In 1972, interns at McGill and Vanier College conducted a study on seniors’ quality of life in downtown Montreal, especially around McGill campus. The study was spearheaded by Yellow Door, an iconic Milton-Parc community centre with deep ties to the University. It revealed that many seniors struggled to meet their basic needs: running errands, getting groceries and receiving medical services often proved difficult or impossible. The inability to get outside often led to a premature move into a seniors’ residence.
This realization inspired volunteers at the Yellow Door to launch the Elderly Project. The volunteer-run outreach service helped seniors manage their day-to-day errands. Now called YD Generations, the 40-year-old program has expanded to include more social activities to help keep seniors involved and active in the community. Activities range from workshops and yoga classes to art projects and museum trips. Access Internet, the newest program of YD Generations, sends volunteers to seniors’ homes to teach them how to use the Web.

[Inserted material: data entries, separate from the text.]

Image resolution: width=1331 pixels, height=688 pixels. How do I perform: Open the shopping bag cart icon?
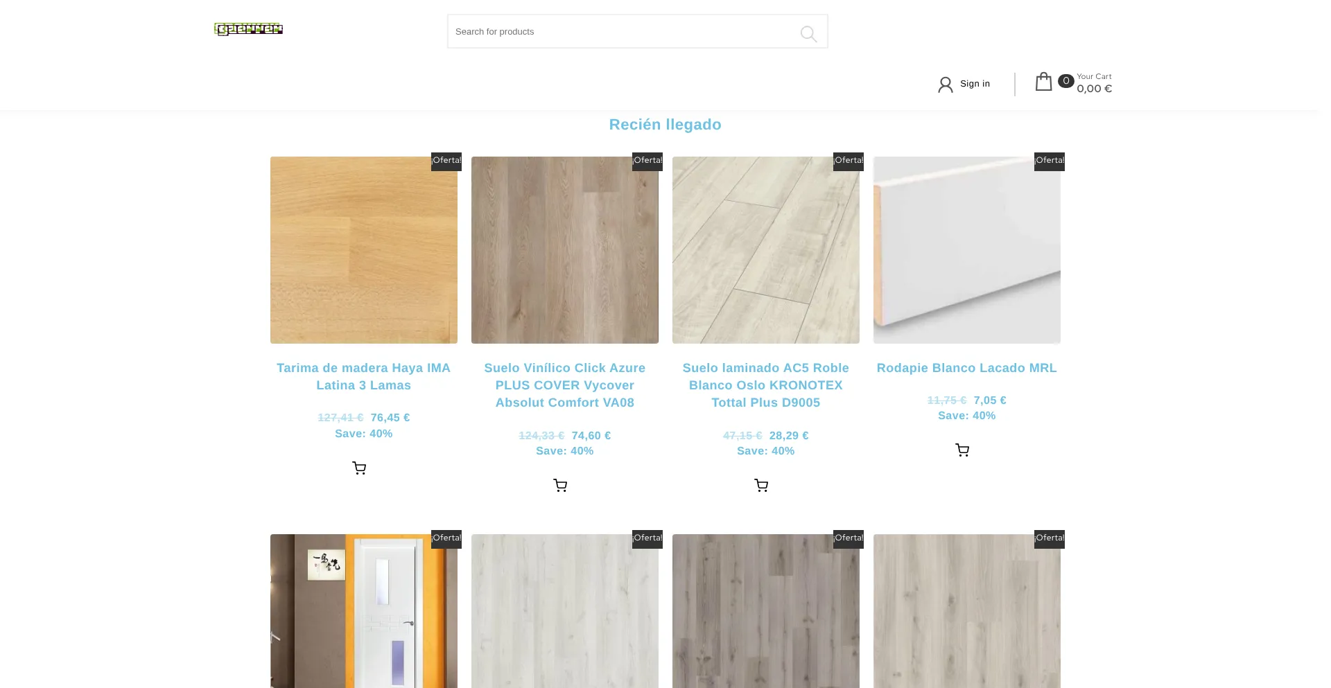coord(1043,82)
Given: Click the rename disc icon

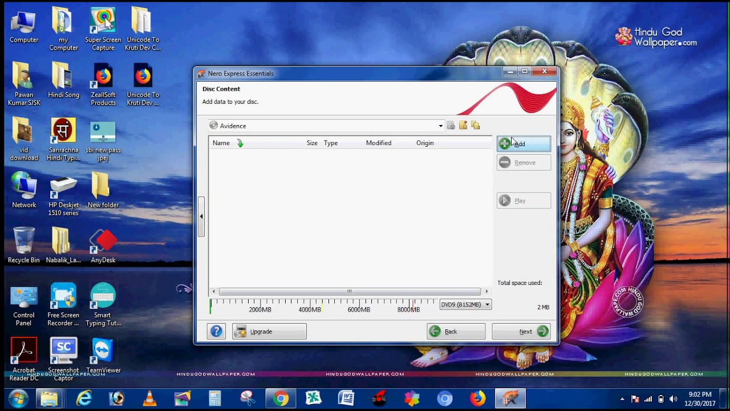Looking at the screenshot, I should (451, 126).

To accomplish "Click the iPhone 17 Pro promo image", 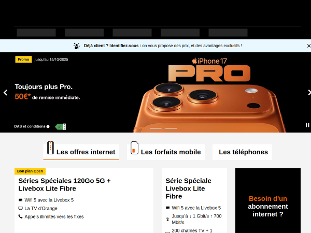I will [209, 95].
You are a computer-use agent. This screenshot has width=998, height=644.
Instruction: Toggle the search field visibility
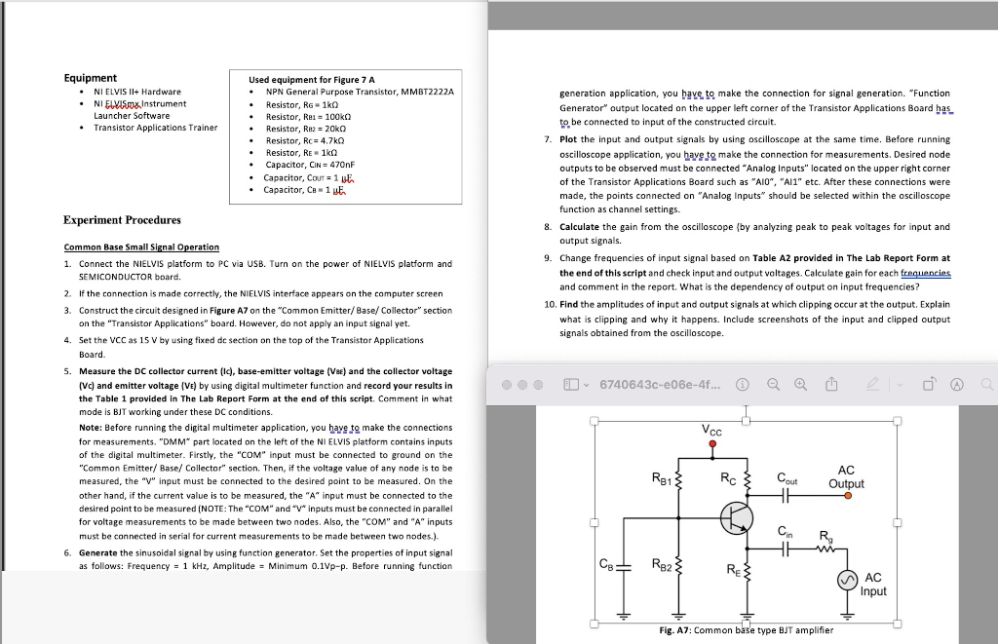tap(986, 385)
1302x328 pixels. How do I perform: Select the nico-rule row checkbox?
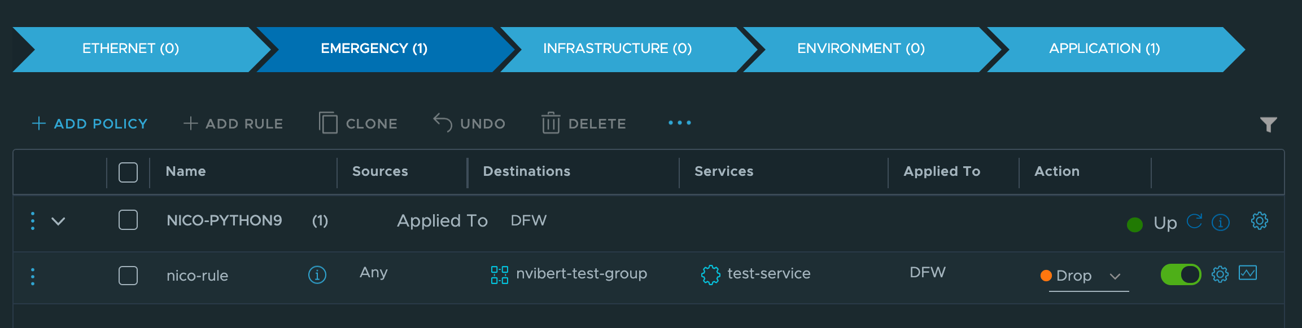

Pietro Bozzo, Yellow Door’s Director, stresses that the program’s 100-plus roster of volunteers – almost all of whom are McGill students – aren’t just helping seniors. “YD Generations has become a portal through which students can get directly involved and become more community-minded, through hands-on experience with real human issues. These are invaluable lessons that volunteers take with them as they move into their careers.”
When Yellow Door opened in 1904, its goal was to give students a break from academics and to expose them to off-campus community issues. “It started as a space that involved students in community service through social, spiritual and artistic endeavours,” says Bozzo, “and nothing has changed in that respect over the years. It’s a place that promotes dialogue, connectedness and intergenerational communication.”
Over the years, the Yellow Door has remained steadfast in its commitment to community engagement. “This is a place where people can get involved in their neighbourhoods,” Bozzo says. “We’re an easy fit for most volunteers—we have fun-filled activities that serve up some real take-away lessons as well.”